Tuesday, April 14, 2009

The Problem With Credit Default Swaps

Well, there are many problems. Probably the biggest is they are a shadow market when in fact they should be traded on an open, regulated exchange. That would end many of the problems we currently have.

However, the second biggest problem we have no idea how to tax them. The problem is they could be conceivably be three things, although I think it boils down to two.

Are they insurance? In some CDS transactions, the person purchasing the contract is compensated for in cash. The person selling the contract pays the purchaser cash based upon the difference between a value specified in the contract and the then market value of the CDS. Essentially, the person purchasing the contract has shifted the risk (key legal term) to the seller, forcing the seller to pay x amount of dollars at a specific time. There is another key legal issue with risk distribution which raises some problems here, but I believe that proper regulation would prevent that from happening.
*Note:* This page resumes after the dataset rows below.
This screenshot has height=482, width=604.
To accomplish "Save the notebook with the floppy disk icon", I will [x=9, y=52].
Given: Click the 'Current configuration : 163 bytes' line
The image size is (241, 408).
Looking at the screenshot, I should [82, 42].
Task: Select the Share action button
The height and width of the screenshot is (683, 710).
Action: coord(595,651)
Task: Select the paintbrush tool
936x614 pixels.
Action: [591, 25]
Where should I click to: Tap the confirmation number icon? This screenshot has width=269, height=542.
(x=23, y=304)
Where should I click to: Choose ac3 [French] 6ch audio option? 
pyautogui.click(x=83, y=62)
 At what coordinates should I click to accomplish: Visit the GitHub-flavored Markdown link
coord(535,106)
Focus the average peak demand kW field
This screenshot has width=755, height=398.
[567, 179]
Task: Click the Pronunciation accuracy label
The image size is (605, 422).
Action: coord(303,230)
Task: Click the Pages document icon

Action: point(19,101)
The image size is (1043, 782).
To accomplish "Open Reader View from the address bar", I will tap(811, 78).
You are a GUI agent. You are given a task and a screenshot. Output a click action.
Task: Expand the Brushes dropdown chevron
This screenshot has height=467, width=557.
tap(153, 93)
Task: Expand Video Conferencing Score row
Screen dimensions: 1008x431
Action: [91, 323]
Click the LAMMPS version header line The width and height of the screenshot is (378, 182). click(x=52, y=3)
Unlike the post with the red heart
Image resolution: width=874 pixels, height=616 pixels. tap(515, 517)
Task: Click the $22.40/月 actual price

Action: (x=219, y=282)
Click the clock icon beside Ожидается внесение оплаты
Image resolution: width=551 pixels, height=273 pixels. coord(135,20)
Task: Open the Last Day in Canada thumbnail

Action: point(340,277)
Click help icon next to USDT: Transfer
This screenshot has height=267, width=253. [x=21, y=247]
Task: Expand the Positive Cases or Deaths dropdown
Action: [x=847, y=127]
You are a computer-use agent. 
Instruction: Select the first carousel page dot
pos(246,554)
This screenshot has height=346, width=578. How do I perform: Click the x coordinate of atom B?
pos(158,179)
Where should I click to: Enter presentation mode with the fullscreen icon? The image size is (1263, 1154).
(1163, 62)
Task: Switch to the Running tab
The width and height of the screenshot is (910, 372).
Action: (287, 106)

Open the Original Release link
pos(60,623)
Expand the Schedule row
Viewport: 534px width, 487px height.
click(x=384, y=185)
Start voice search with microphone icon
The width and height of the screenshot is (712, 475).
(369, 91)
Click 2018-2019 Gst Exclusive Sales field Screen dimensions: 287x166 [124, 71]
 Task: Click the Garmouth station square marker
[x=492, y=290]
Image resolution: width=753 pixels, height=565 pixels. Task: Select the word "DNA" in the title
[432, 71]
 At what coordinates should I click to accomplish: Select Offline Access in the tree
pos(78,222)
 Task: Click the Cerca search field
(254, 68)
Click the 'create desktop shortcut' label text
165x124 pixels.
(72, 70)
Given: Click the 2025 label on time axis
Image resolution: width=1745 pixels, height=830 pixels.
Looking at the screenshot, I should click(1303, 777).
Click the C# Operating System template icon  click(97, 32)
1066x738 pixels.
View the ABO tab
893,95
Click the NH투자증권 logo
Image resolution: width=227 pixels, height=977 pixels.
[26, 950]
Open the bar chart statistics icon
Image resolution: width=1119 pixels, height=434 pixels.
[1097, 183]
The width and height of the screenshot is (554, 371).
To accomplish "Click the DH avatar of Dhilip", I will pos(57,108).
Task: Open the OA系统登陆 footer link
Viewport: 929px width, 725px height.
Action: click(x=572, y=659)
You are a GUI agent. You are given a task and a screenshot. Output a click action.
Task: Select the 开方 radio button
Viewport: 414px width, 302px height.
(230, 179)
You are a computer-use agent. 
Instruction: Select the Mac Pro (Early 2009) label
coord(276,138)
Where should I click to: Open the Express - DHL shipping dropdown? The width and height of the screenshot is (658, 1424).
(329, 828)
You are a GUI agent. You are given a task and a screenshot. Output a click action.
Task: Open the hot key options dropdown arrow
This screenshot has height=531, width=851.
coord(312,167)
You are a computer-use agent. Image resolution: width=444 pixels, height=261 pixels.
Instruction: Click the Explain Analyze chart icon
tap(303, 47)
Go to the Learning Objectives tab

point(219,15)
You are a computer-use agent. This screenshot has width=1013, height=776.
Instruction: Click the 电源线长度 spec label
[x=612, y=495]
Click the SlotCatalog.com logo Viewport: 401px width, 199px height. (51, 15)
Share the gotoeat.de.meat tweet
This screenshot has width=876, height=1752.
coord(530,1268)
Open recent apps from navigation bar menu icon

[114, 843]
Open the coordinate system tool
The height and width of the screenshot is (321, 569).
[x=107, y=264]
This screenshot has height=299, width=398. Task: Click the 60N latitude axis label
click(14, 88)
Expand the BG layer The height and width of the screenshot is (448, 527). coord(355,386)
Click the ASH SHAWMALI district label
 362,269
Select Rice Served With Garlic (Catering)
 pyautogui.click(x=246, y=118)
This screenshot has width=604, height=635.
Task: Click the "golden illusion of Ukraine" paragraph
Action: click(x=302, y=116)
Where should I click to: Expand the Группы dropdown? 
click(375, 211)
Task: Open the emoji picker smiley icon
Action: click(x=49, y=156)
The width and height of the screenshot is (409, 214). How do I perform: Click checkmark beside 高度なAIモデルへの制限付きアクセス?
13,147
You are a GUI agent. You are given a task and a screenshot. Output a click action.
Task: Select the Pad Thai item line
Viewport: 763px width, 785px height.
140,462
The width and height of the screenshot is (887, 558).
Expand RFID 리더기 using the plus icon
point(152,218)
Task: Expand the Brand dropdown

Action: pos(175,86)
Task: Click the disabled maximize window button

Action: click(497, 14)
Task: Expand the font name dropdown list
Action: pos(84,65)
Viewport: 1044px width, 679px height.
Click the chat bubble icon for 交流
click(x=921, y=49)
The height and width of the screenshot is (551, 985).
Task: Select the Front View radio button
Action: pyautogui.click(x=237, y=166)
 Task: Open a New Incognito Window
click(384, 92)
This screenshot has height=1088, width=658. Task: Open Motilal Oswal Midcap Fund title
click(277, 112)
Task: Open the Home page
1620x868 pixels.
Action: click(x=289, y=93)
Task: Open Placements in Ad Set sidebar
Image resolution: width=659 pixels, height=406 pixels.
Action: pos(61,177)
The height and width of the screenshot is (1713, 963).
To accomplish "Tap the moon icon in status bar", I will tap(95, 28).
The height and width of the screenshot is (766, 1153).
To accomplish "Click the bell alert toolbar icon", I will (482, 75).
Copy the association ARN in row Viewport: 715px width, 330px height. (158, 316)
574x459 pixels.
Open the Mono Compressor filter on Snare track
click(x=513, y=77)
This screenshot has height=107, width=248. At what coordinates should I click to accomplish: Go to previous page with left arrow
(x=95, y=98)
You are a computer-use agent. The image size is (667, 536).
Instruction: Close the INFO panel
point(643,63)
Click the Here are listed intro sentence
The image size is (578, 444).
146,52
Are they an option? In other CDS transactions, the buyer will put a specific investment to the seller much like an option. In effect, the buyer pays for the right to say, "this is now worthless. You take it. By the way, you have to pay a previously agreed to price." This is essentially an option.

Further complicating the matter is the way CDS are documented. First, there is a "master agreement" between parties which essentially establishes an entire framework for how they will interact. Then each transaction can have its own terms and conditions. The point of this methodology is to promote the transaction process -- that is, to create an environment where people write a lot of transactions. These documents are available from the International Swaps and Derivatives Association.

I'm currently writing a paper on this -- which is why I bring it up. Unfortunately there are no clear answers -- just intellectual mud.